The adventurer Steve Fossett once said, "The good thing about flying solo is this: it's never boring." We tend to agree. Although heading to the departure lounge with nothing but a passport and a prayer can be a bit scary, the one thing it isn't going to be is lame. This is the story of one solo traveler. Writer and photographer Marianna Jamadi.

Marianna traveled through Peru on an Intrepid group tour, along with a photographer, videographer and a few travelers from all over the world. She stayed with potato farmers in the Peruvian Andes, learned the delicate art of Nikkei in Lima and visited the floating villages of Lake Titicaca.

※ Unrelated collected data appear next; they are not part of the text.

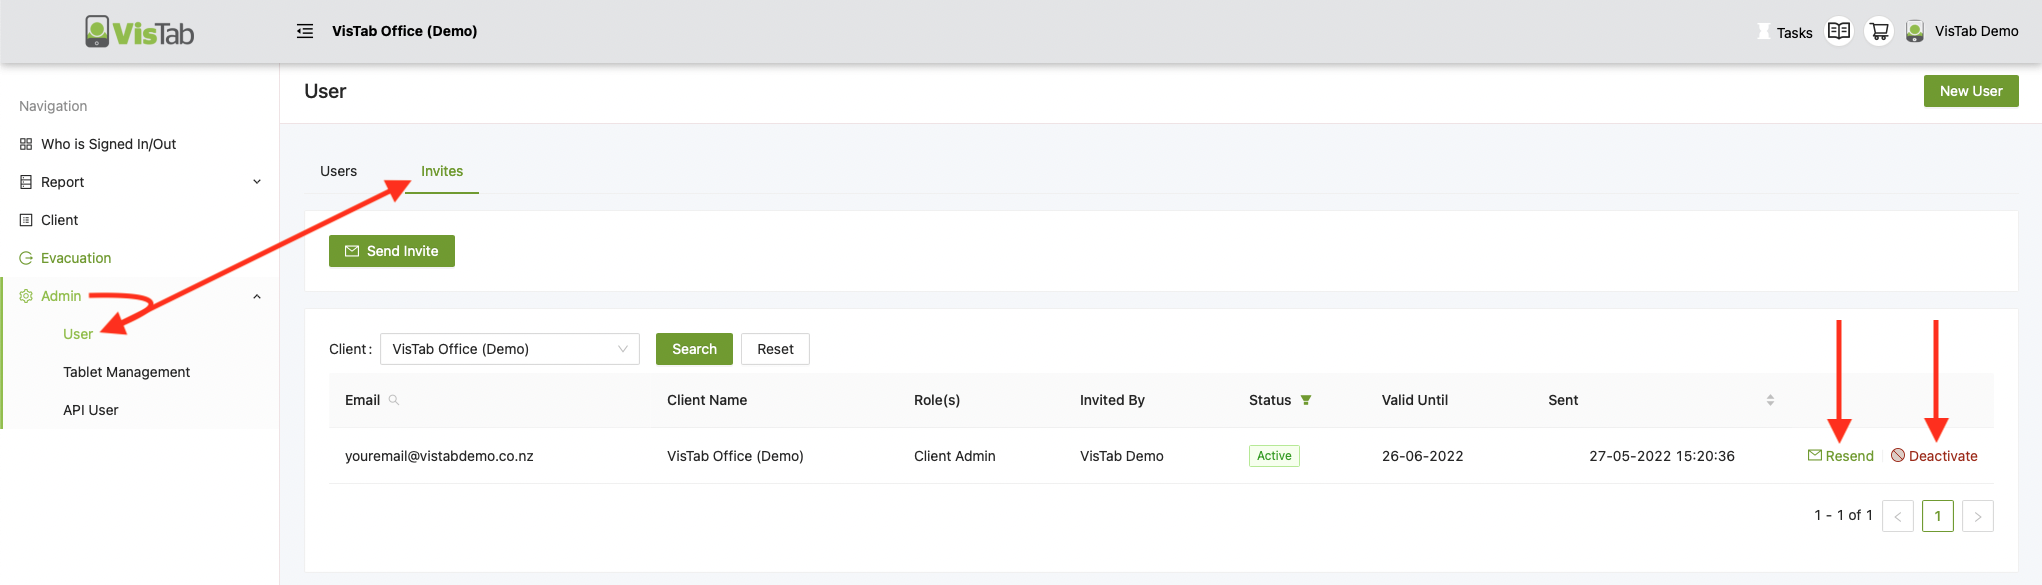
Task: Click the Reset filter button
Action: click(775, 349)

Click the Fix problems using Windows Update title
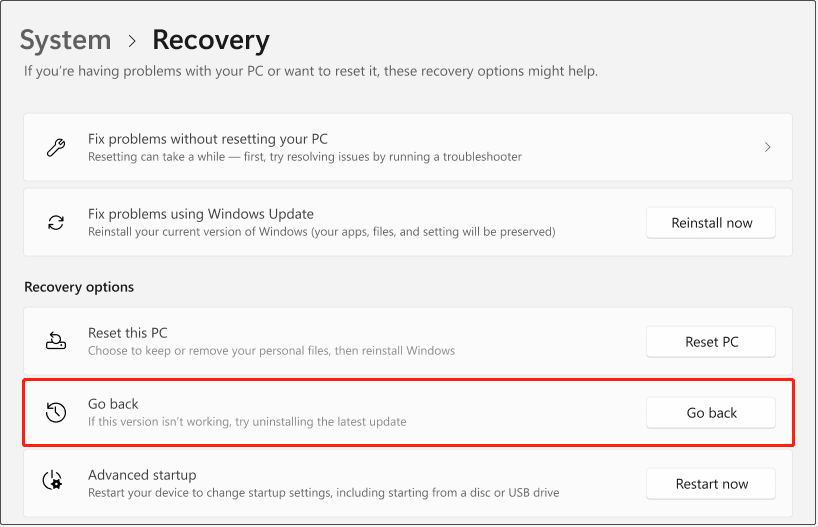[201, 214]
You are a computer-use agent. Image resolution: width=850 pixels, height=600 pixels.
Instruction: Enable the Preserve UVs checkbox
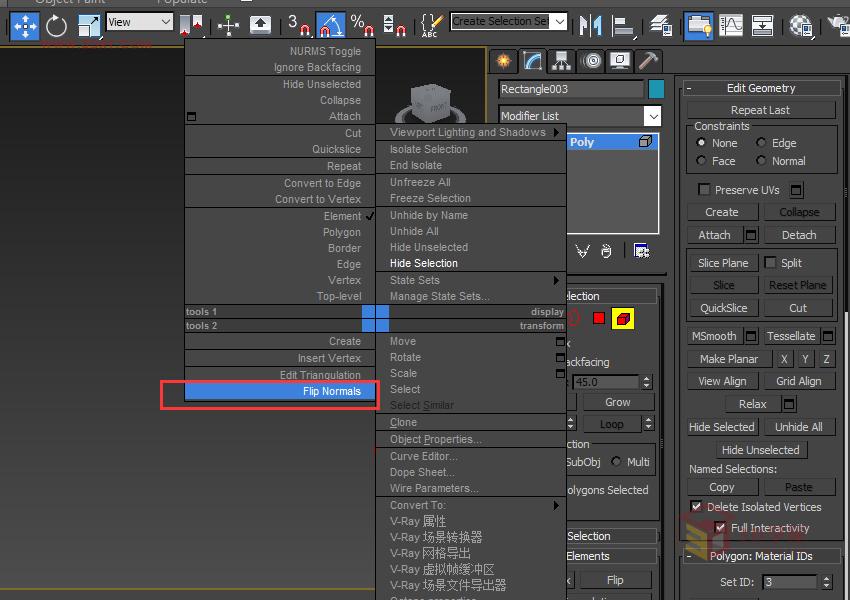pos(704,190)

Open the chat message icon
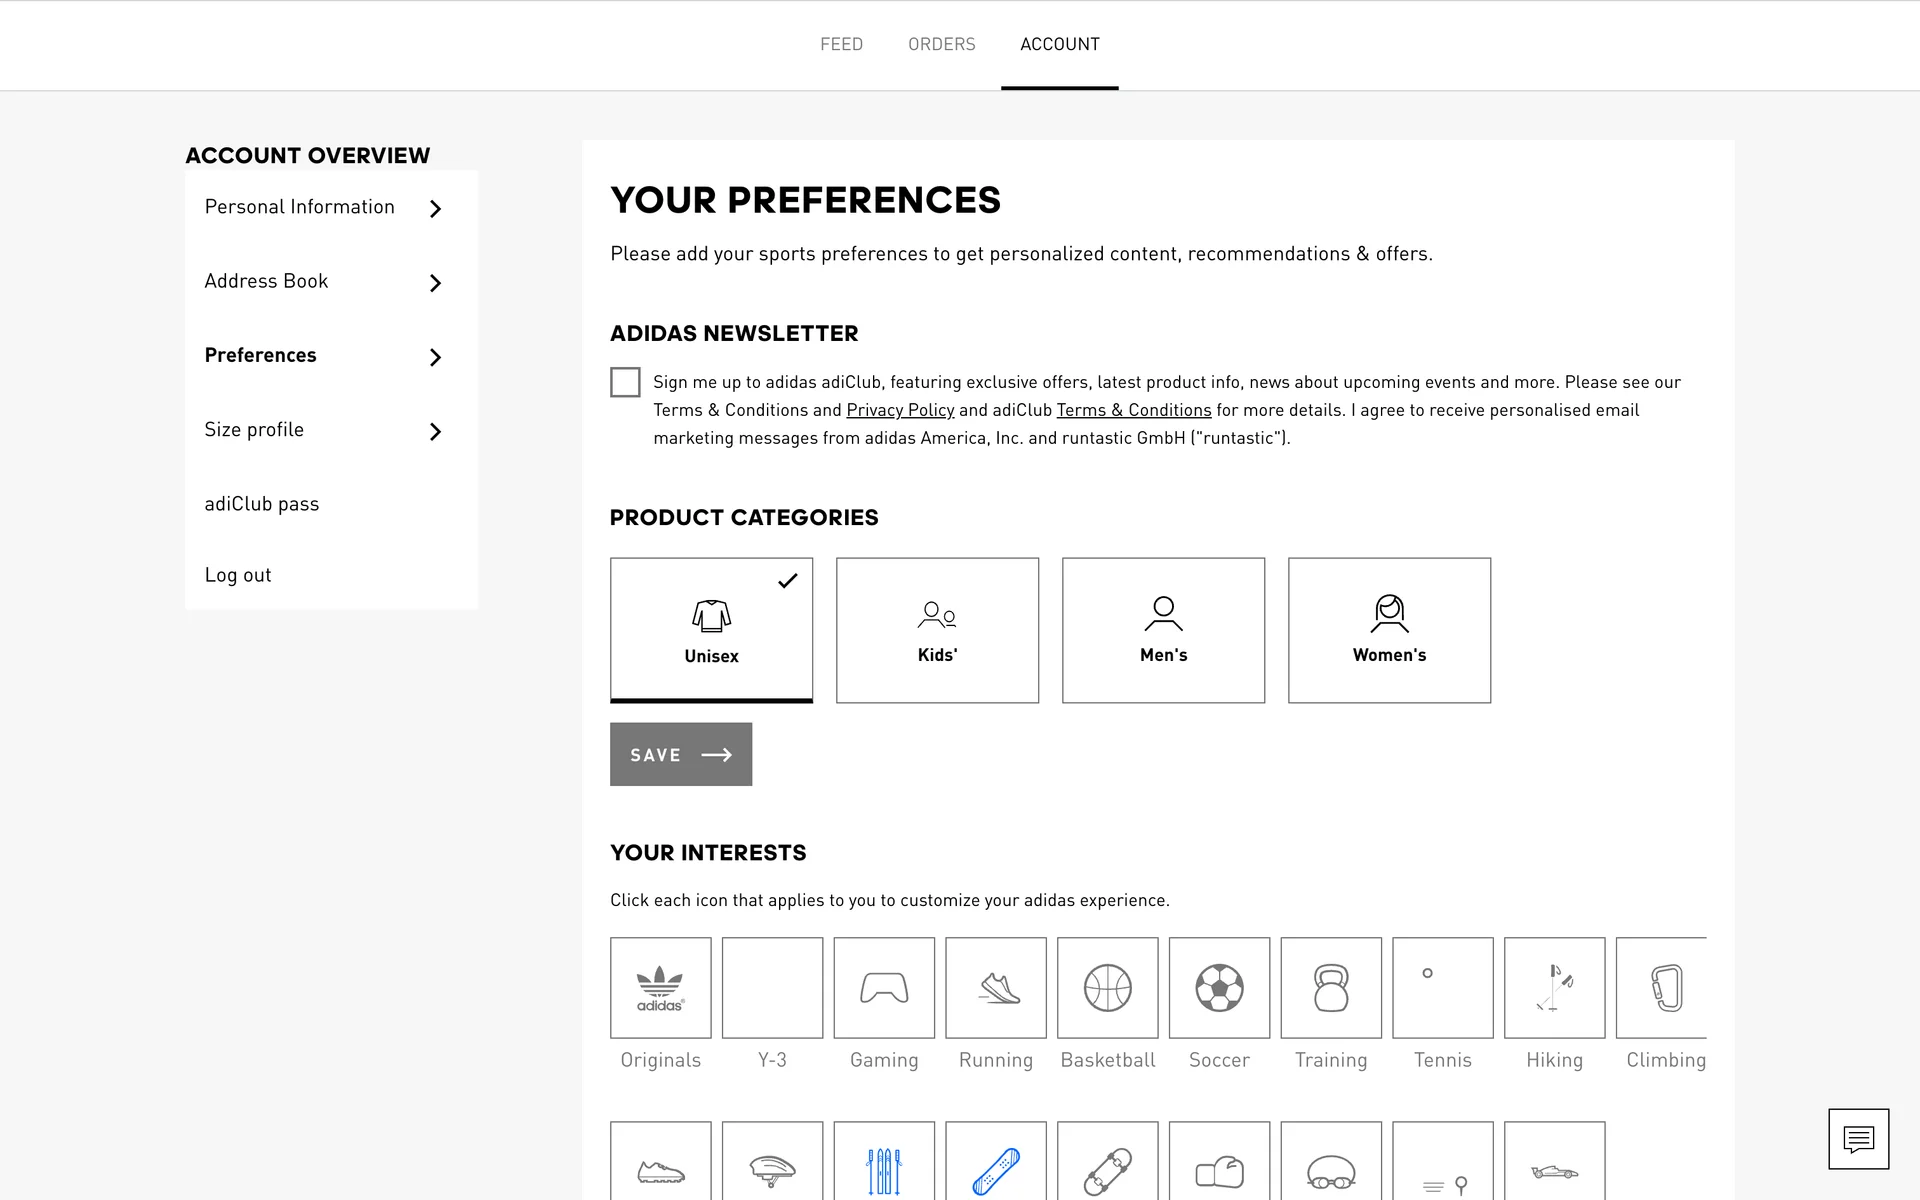tap(1858, 1139)
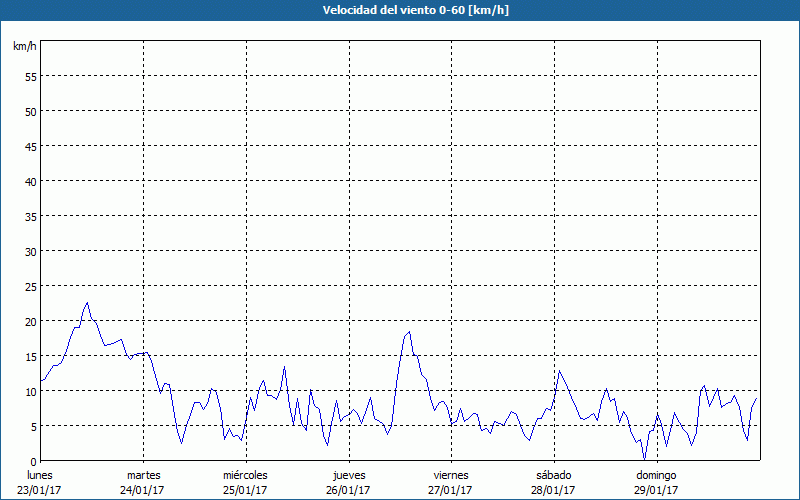800x500 pixels.
Task: Click the date label 23/01/17
Action: 41,490
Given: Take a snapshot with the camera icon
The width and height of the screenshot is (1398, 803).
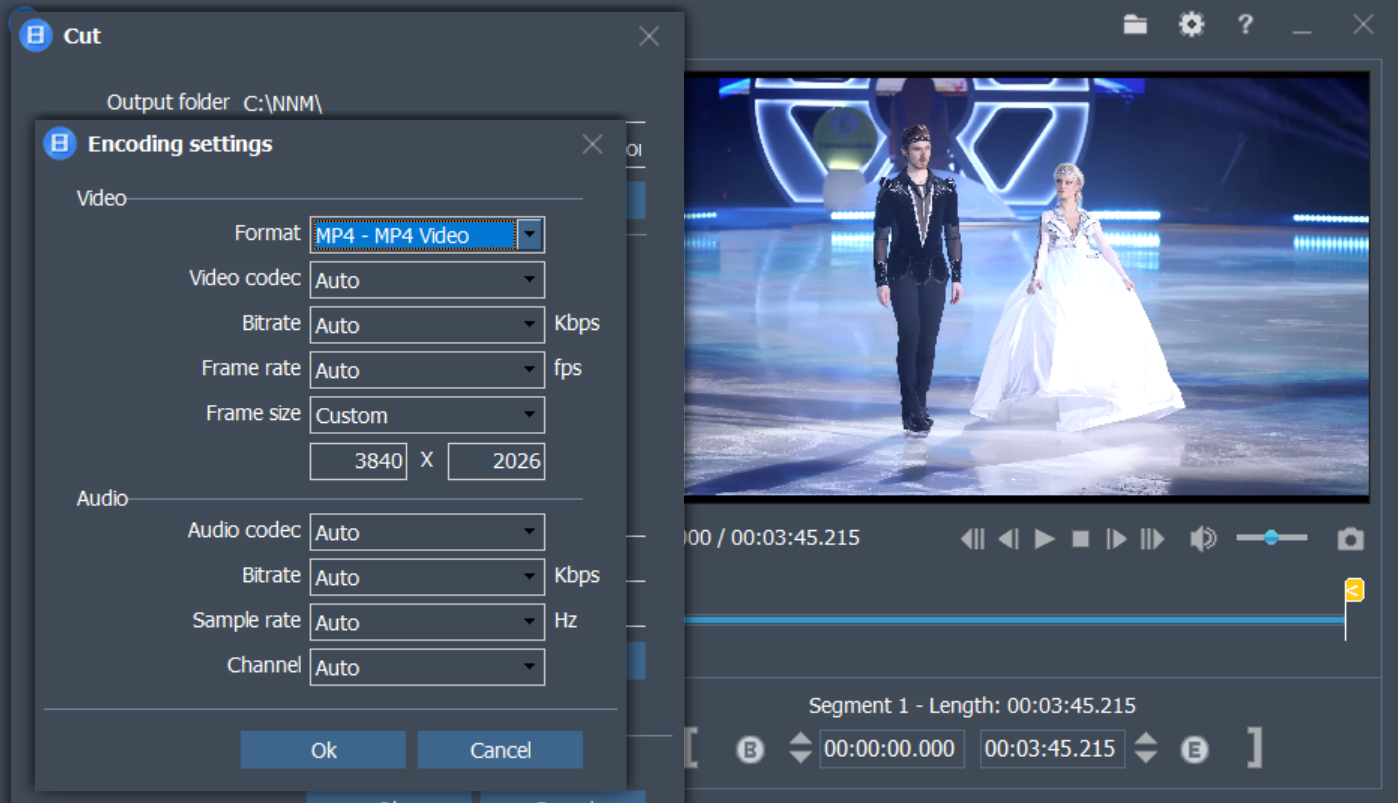Looking at the screenshot, I should (x=1350, y=539).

She did it all solo, but not alone.

This is her story.


The right side of my mouth goes numb as coca leaves swish around my molars and cheek. Our local guide Angelito passes a plastic bag around the van so we can spit out the numbing remnants.

14,000 feet and it feels like I have a herd of alpacas sitting on my chest. My breathing is labored and anytime we make a pit stop, my walking pace feels like I’m going one step forward and two steps back. After landing in Arequipa and piling into a van with my fellow travelers, my body is slowly acclimatizing. My eyes are doing the same with the view. I can’t tell if I’m feeling dizzy because I’m flirting with hypoxia or if it’s because the landscape is so breathtaking.

As we barrel down open roads and passages filled with vicuñas, alpacas, and llamas, a vastness fills my window. We’re headed towards Chivay Valley for lunch before we continue to our homestay for the evening in Canocota.

We arrive in the afternoon to a small village tucked in the Andean mountains. Our hosts Señor Pedro and Señora Julia are awaiting our arrival to welcome us into their home. They’re in their sixties and are happy for the company – their kids have moved into the city and left them empty nesters. We’re escorted into a living room of sorts and greeted in the native Quechua language. Our hosts, dressed in their beautiful, colorful native garb, extend their welcome. They say they may not have a lot, but their house has a big heart. As I found out throughout our stay, this couldn’t be more true.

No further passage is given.